Shakespeare's Globe, London
Written by William Shakespeare
Directed by Abigail Graham
There’s a moment just before the (long-awaited) interval in Macbeth when Banquo’s ghost stalks the stage. To be honest it’s a miracle that Banquo’s spirit is not accompanied by that of the great Sam Wanamaker (whose legacy is this magnificent theatre) or even Shakespeare himself, such is the artistic travesty of much of Abigail Graham’s production.
Where to begin? The script has been tinkered with and for no apparent reason Duncan and the three witches have been gender-swapped, although quite why Duncan is referred to as the Queen, but the three hags, played here by beefy men, are still referred to in the script as the Weird Sisters is beyond me. And inexplicably, hospital gurneys are solemnly wheeled on and off the stage at times when there are no bodies to be borne.

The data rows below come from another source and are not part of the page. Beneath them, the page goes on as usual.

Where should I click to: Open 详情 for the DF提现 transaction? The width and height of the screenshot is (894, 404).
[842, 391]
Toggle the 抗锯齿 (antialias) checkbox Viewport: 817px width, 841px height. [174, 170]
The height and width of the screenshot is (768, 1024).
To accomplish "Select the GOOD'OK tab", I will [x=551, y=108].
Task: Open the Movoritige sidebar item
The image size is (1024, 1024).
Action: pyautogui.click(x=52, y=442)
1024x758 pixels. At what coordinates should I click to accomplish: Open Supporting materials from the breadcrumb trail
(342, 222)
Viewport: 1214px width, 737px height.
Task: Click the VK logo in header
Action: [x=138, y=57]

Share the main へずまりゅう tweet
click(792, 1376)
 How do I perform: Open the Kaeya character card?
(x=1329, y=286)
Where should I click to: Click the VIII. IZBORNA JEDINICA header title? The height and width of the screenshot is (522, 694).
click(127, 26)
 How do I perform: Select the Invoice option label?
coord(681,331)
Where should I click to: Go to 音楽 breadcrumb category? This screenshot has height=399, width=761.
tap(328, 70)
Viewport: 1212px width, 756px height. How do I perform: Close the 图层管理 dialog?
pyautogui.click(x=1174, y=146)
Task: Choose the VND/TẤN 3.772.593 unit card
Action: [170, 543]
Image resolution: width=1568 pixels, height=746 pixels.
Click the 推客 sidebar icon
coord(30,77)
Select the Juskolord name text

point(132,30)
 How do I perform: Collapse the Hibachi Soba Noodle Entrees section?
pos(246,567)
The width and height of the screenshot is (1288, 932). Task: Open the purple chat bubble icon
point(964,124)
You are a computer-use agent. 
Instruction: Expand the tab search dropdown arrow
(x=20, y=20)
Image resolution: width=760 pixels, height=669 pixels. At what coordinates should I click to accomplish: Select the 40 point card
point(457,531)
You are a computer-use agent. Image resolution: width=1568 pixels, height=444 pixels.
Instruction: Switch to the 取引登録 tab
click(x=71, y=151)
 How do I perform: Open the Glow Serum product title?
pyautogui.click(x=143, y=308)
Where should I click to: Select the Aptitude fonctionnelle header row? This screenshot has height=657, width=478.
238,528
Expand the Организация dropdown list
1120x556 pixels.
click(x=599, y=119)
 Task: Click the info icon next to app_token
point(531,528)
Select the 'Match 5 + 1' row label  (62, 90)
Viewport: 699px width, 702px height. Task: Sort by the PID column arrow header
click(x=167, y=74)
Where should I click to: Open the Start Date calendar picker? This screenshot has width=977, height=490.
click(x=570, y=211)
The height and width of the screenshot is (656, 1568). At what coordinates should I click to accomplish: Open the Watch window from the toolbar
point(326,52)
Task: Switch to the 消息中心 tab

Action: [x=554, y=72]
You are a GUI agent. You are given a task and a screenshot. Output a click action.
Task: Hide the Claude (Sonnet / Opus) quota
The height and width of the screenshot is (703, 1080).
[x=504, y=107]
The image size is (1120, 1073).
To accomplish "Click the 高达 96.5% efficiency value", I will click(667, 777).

By all means set the piece in modern dress. The witches’ cauldron being replaced by an electric blender was a nice touch. (Fenny-snake frappucino anyone?) But don’t play fast and loose with the basic constructs. With Macbeth a hardy perennial on school syllabuses across the land the Globe was mobbed with pupils, all eyewitnesses to the slaughter of a classic.
Amidst the evening’s cultural carnage there were a handful of standout performances. Max Bennett’s Macbeth will not be remembered as one of the greats but credit to the man, he soldiered on like a trouper nursing a recently broken finger, with only the swordplay reduced (I guess) to dagger fighting. Fine work too from Matti Houghton as Lady Macbeth whose descent into madness was harrowing to see. Equally, the howls of grief from Aaron Anthony’s Macduff were heart rending and convincing. And to be fair the production's blood and gore was fun.
Sleep no more - The Globe hath done a far better job of murdering Macbeth than Macduff could ever dream of.